Green Business

How a shadow price on water could prime innovative technologies

Written by pgex7

As corporate water stewardship strategies have evolved over the past several decades, so has a greater acceptance that the price of water — what a company actually pays per gallon or liter of water from a utility — is inadequate to quantify water as a business risk.

That reality decelerates the adoption of innovative water technologies and business models to mitigate business risks. Meanwhile, it has become clear climate that is deeper corporate impacts of change-related commitments requiring a more advanced framework to overcoming those adoption barriers.

The need for a new approach to identify, fund and implement innovative water technologies and business models is critical. The impacts of climate change on water resources is well documented in places such as the American West, where the Colorado River Basin was named the most threatened in the US

Striking in the declaration by American Rivers was the statement that “rising temperature and drought driven by climate change, combined with outdated river management and overlocation of limited water supplies [emphasis added], threaten the entire region.”

How can stakeholders, in particular the private sector, contribute to scaling innovative water technologies and catalyze other stakeholders to accelerate changes in public policy to adapt to 21st-century water realities?

We propose the increased adoption of shadow pricing (the price of water plus consideration of risks, costs for energy and associated carbon emissions, etc.) and business value at risk strategies (additional considerations such as brand value, license to operate and grow, etc. .) to overcome the challenges and barriers of using internal return on investment criteria to consider these strategies.

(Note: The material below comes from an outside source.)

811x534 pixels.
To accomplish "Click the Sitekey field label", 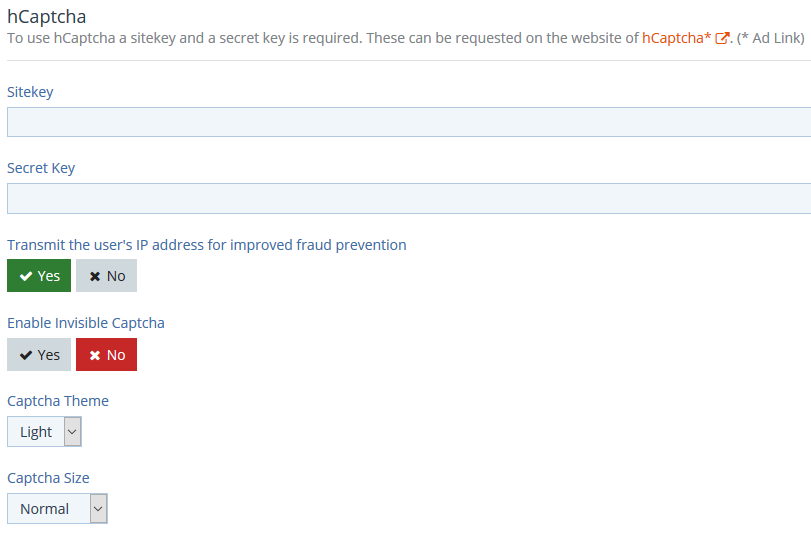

Companies such as Unilever and Nestle SA have established internal costs for water (shadow prices) factoring in water risks, costs and other factors. A June 2021 report by Barclays Capital, “Water: The ‘True Cost,'” lays out the rationale for investing in water actions, including technology innovation. The key finding, in our view, is that for the consumer staples sector, “the cost of inaction will be 18x the cost of action.”

What do we do with this conclusion, and how do we overcome the “tyranny of the simple payback” (a quote from friend and colleague Joe Rozza) return on investment calculation?

Our recommendations for corporations with ambitious water strategies are as follows:

  • Inventory and evaluate The current challenges and barriers to adopting innovative water technologies and business models to mitigate business value at risk and achieve your goals and objectives. Consider such as does the company lack internal incentives to take technology concerns risks? Or does it require too short a timeframe for investment paybacks?
  • Develop a framework and commitment for integrating a shadow price and for emracing a business value at risk strategy that can be used to incentivize the adoption of innovative solutions to water scarcity, poor quality and equitable access to water. You can quantify business value at risk using tools such as the WWF Water Risk Filter WAVE Tool or use a more subjective approach in which watershed-specific investments are accommodated outside of established return on investment criteria.
  • Build a program to identify and directly invest in innovative water technologies to increase the pipeline of innovations for considerations. Programs such as the 100+ Accelerator, PepsiCo Labs and watershed-focused venture funds such as the Future of Water: Colorado River Basin Fund (disclosure, Will Sarni is founder and CEO of the fund) increase corporate exposure to innovative solutions and opportunities for investment to support entrepreneurs.

There is an opportunity to overcome the status quo approaches to water management and stewardship. However, time is of the essence to address the impacts of climate change on critical watersheds, globally.